■ **Extract to read**:
18. PR Review Checklist
When reviewing Secret/ConfigMap-related PRs, check:
- Does the config belong in ConfigMap, Secret, or external config service?
- Is any sensitive value accidentally committed?
- Is the key name stable and correctly referenced?
- Is the namespace correct?
- Is the environment overlay correct?
- Does the application need restart after change?
- Is there a checksum annotation to trigger rollout?
- Does Helm/Kustomize render expected output?
- Are default values safe?
- Is
optional: trueused appropriately? - Are secret references least-privilege?
- Is rotation behavior understood?
- Are timeout/pool/topic/queue changes reviewed for dependency impact?
- Are dashboards/alerts/runbooks updated if operational behavior changes?
- Is rollback possible?
19. Operational Invariants
Keep these invariants:
- The running pod is the truth for runtime behavior.
- Git is the intended truth only if GitOps successfully reconciled it.
- Rendered manifest matters more than chart/template assumptions.
- ConfigMap/Secret updates do not automatically restart pods.
- Env vars are immutable for a running container.
- Mounted files may update, but the application may not reload them.
- Secret debugging must not expose secret values casually.
- Secret rotation is a workflow, not a single write operation.
- Config drift often looks like dependency failure.
- Rollback must consider config, secret, database, and external dependency compatibility.
20. Common Anti-Patterns
Avoid:
- printing secret values in terminal, logs, screenshots, or incident notes
- assuming Git value equals runtime value
- assuming Secret update restarts pods
- changing ConfigMap manually in production while GitOps owns it
- using
optional: trueto hide missing required config - mixing image rollout and large config change without marker
- rotating credentials without overlap window
- using same secret names for different environments without clear boundary
- embedding environment-specific endpoint in base manifest
- reviewing Helm chart template but not rendered output
- using pod restart as permanent fix without identifying drift source
- rolling back app version without checking secret/database compatibility
21. Summary
Secret and ConfigMap drift is a configuration-state failure, not merely a Kubernetes object issue.
A disciplined debugging flow is:
Source of truth -> rendered manifest -> GitOps/apply -> live object -> pod spec reference -> runtime consumption -> application behavior
For backend engineers, mastery means:
- identifying whether failure is missing, wrong, stale, or not reloaded config
- debugging Secret safely without leaking values
- understanding env var vs volume mount behavior
- connecting Java/JAX-RS startup and dependency failures to config source
- verifying GitOps sync and rendered manifest
- knowing when restart, rollback, sync, config fix, secret rotation, or escalation is appropriate
- reviewing PRs for config lifecycle and runtime compatibility
In Kubernetes production operations, configuration is part of the runtime contract. A one-line config change can be as risky as a code deployment.

■ **Record excerpts**:

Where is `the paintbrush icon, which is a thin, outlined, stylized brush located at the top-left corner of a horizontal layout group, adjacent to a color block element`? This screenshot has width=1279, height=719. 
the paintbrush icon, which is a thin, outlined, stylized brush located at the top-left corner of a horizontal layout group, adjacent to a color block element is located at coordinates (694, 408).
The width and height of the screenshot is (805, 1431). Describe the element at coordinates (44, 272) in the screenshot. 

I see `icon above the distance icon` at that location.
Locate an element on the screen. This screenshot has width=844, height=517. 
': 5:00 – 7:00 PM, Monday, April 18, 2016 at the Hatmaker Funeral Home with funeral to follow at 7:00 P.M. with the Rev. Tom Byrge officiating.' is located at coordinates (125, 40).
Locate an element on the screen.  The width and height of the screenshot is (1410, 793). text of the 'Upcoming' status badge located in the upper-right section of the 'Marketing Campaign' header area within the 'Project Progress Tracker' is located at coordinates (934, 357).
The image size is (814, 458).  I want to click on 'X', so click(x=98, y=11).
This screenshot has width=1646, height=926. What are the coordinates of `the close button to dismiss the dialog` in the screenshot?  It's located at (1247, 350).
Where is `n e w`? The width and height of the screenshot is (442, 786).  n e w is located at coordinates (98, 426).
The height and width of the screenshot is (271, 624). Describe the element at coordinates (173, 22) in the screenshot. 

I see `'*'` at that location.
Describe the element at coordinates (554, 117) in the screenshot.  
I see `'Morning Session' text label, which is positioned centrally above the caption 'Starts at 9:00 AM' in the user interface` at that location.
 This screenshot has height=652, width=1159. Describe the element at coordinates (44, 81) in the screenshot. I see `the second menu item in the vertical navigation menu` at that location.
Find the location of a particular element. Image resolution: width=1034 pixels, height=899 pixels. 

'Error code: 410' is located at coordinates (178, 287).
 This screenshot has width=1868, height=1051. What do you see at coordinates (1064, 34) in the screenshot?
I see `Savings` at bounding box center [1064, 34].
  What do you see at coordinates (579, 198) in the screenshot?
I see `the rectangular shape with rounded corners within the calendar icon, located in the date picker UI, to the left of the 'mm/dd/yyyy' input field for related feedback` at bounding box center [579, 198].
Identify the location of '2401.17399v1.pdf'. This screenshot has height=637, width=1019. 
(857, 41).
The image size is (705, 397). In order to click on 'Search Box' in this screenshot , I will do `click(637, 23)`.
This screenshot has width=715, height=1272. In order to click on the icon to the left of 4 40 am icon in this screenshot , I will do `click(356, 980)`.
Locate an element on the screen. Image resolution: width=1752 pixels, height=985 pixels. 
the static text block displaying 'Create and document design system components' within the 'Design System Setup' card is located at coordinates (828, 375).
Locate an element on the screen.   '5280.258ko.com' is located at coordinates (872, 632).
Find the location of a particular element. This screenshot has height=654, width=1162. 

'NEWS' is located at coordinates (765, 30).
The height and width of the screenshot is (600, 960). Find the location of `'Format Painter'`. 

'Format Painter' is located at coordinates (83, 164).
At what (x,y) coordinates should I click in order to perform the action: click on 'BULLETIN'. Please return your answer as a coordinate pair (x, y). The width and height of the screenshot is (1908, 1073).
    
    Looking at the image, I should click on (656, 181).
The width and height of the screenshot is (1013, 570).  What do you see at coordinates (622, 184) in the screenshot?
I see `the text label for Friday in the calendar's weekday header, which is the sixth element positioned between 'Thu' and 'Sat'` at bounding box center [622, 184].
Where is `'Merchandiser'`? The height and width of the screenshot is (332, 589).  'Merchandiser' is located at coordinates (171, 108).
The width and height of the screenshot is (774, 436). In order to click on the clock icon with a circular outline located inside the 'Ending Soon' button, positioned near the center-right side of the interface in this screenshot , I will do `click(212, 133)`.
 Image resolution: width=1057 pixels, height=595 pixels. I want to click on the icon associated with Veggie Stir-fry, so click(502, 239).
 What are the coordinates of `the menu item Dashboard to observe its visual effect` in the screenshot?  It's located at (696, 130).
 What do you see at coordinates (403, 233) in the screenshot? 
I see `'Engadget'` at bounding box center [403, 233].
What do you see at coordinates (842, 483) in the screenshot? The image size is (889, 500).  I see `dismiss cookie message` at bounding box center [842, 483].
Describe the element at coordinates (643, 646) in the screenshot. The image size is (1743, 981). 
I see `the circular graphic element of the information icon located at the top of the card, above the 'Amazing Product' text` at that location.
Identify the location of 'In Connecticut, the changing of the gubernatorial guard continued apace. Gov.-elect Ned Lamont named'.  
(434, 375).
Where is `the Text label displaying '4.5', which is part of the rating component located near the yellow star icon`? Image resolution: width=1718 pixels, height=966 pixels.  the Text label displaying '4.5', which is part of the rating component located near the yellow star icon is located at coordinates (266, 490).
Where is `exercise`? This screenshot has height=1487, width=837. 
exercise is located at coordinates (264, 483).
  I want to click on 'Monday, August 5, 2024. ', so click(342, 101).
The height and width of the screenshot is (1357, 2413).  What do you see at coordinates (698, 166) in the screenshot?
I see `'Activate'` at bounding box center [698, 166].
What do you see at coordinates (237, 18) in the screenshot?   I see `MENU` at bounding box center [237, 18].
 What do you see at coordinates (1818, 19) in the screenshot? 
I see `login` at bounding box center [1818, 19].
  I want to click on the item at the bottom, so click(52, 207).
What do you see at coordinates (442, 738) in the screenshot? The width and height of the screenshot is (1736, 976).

■ **Task requirements**: From the ConfigMap and Secret text above, copy the passage word for word, starting at "19. Operational Invariants" and ending at "secret values casually.".

■ **Answer section**:
19. Operational Invariants
Keep these invariants:
- The running pod is the truth for runtime behavior.
- Git is the intended truth only if GitOps successfully reconciled it.
- Rendered manifest matters more than chart/template assumptions.
- ConfigMap/Secret updates do not automatically restart pods.
- Env vars are immutable for a running container.
- Mounted files may update, but the application may not reload them.
- Secret debugging must not expose secret values casually.